**DATA SUPPLIED:**
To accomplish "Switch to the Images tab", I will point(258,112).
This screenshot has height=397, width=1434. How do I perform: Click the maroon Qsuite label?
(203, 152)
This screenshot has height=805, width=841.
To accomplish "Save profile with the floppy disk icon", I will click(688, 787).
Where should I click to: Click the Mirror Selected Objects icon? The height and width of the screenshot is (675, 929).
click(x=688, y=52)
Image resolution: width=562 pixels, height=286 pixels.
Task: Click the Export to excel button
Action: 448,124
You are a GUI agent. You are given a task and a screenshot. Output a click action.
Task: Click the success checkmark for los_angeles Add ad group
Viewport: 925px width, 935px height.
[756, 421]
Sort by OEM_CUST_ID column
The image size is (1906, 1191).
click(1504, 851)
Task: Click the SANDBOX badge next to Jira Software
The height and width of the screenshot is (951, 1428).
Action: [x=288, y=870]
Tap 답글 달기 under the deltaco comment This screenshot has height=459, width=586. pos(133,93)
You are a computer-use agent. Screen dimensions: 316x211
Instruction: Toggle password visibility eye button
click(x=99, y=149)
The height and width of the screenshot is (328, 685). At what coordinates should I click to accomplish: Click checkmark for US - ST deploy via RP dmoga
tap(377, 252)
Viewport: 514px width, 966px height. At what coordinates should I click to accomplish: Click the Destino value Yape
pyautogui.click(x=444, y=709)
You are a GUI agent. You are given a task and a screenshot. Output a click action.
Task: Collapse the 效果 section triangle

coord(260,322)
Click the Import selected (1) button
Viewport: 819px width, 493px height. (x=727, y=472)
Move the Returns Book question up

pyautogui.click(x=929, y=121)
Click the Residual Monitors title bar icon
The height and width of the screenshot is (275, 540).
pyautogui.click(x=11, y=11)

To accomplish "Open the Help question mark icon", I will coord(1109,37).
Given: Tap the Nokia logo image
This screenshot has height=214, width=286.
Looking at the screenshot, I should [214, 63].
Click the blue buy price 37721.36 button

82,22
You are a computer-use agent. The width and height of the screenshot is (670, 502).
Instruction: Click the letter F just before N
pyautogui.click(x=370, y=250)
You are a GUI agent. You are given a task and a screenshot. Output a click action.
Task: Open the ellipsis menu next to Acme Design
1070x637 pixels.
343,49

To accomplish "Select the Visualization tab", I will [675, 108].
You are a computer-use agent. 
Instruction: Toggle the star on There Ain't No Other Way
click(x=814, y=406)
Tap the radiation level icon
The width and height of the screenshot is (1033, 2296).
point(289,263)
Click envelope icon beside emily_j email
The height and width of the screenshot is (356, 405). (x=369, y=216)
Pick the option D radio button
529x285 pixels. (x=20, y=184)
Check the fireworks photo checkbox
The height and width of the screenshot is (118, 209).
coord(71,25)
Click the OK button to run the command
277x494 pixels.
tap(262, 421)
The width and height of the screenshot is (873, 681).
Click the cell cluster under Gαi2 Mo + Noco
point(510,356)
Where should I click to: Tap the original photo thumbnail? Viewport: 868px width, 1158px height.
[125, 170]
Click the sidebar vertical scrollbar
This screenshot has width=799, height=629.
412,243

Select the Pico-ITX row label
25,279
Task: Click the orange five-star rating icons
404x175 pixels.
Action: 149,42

**EXERCISE DETAILS:** Rewrite the material from the line containing "Tap 답글 달기 under" through the line containing "I will coord(1109,37).", substituting "tick mark" for "checkmark" and leaving everything else unchanged.

**EXERCISE RESPONSE:**
Tap 답글 달기 under the deltaco comment This screenshot has height=459, width=586. pos(133,93)
You are a computer-use agent. Screen dimensions: 316x211
Instruction: Toggle password visibility eye button
click(x=99, y=149)
The height and width of the screenshot is (328, 685). At what coordinates should I click to accomplish: Click tick mark for US - ST deploy via RP dmoga
tap(377, 252)
Viewport: 514px width, 966px height. At what coordinates should I click to accomplish: Click the Destino value Yape
pyautogui.click(x=444, y=709)
You are a GUI agent. You are given a task and a screenshot. Output a click action.
Task: Collapse the 效果 section triangle

coord(260,322)
Click the Import selected (1) button
Viewport: 819px width, 493px height. (x=727, y=472)
Move the Returns Book question up

pyautogui.click(x=929, y=121)
Click the Residual Monitors title bar icon
The height and width of the screenshot is (275, 540).
pyautogui.click(x=11, y=11)

To accomplish "Open the Help question mark icon", I will coord(1109,37).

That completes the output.